Con el inicio del cónclave este miércoles, los ojos del mundo se posan sobre un lugar tan simbólico como discreto: la pequeña chimenea de la Capilla Sixtina. De ese delgado tubo de metal, suspendido sobre el techo del edificio renacentista, saldrá la señal que millones de fieles aguardan con expectación: la fumata blanca que anunciará la elección del nuevo Papa.
Durante los días que dure el cónclave –un proceso cargado de tradición, misterio y solemnidad–, 133 cardenales se reunirán en estricto aislamiento para realizar hasta cuatro votaciones diarias, dos por la mañana y dos por la tarde. Al finalizar cada bloque de votaciones, se liberará una señal de humo: negra si no hay consenso, blanca si el sucesor de Pedro ha sido elegido.
El único día que no habrá votación por la mañana será este miércoles, ya que a las 10:00 (4:00 de Bolivia) se celebrará la Misa Pro eligendo Pontifice en la Basílica de San Pedro. Por ello, solo habrá votaciones por la tarde y, en consecuencia, una fumata poco después de las 19:00 (13:00 de Bolivia), confirmó el Vaticano.

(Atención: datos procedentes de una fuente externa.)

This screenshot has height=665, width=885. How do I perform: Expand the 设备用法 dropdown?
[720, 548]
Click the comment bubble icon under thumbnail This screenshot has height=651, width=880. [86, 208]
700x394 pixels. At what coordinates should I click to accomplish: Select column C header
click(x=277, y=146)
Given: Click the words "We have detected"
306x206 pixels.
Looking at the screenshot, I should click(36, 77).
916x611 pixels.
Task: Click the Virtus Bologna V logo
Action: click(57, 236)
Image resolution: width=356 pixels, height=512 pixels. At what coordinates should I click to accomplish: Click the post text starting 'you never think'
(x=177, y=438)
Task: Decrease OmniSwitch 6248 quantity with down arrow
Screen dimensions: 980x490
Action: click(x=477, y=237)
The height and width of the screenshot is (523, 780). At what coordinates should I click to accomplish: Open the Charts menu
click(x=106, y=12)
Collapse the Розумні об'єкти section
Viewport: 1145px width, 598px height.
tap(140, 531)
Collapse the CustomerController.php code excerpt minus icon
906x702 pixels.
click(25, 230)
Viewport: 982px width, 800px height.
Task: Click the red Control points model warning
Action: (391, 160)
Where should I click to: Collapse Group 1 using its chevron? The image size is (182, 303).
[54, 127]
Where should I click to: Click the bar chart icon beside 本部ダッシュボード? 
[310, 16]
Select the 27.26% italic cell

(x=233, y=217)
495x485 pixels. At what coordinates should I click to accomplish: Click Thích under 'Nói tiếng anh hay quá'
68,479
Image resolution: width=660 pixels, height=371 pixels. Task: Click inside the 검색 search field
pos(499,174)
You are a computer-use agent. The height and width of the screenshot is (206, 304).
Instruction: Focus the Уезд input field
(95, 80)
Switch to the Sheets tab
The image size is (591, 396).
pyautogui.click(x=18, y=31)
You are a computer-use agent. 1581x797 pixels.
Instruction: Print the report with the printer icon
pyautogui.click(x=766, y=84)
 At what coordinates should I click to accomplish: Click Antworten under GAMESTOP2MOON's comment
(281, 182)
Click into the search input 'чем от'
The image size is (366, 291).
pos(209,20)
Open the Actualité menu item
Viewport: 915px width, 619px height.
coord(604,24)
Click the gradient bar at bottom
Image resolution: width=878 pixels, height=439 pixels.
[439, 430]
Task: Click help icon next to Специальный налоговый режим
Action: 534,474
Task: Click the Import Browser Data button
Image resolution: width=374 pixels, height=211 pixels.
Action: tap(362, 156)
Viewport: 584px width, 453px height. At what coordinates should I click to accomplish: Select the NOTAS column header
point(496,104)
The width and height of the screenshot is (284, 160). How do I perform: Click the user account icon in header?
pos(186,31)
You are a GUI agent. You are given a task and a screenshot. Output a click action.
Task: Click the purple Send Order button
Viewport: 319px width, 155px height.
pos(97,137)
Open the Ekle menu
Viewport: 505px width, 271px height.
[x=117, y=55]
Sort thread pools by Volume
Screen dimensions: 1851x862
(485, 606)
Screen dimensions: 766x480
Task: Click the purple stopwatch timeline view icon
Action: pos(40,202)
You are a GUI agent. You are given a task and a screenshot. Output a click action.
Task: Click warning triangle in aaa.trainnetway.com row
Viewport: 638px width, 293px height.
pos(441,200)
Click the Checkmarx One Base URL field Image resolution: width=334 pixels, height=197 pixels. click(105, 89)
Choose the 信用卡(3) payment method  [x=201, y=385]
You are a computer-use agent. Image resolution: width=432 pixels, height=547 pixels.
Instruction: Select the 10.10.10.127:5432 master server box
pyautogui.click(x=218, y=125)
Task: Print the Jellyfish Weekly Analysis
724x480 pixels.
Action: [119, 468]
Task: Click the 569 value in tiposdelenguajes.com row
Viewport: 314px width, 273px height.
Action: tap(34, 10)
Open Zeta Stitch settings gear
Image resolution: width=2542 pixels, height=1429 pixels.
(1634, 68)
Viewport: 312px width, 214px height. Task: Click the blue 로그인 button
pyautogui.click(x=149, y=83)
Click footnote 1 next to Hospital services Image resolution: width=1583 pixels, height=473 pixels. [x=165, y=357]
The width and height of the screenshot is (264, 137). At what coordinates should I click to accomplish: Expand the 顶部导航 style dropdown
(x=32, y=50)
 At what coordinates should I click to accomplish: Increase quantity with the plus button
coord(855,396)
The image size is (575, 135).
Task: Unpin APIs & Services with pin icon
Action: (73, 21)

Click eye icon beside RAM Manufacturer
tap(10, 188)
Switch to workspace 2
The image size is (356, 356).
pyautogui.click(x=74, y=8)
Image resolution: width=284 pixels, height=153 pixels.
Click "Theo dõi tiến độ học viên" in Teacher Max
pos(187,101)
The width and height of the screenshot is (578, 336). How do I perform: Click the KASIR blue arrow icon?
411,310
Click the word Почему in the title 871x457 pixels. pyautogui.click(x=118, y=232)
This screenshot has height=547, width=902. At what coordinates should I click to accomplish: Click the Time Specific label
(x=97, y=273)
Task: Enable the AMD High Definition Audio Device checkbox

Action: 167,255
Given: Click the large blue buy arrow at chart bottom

En los días siguientes, si el Papa no es elegido en la primera votación de la mañana, se realiza una segunda de inmediato. Ambas papeletas se queman juntas, lo que da lugar a una posible fumata hacia las 12:00 (6:00 de Bolivia). Si, en cambio, el Pontífice es elegido en la primera votación de la mañana, el humo blanco aparecerá poco después de las 10:30 (4:30 en Bolivia).
El mismo proceso se repite en la tarde. Tras un breve descanso, se realizan otras dos votaciones. Si ninguna es concluyente, la fumata se espera alrededor de las 19:00 (13:00 en Bolivia). Pero si el Papa es elegido en la primera votación de la tarde, la fumata blanca se vería poco después de las 17:30 (11:30 en Bolivia).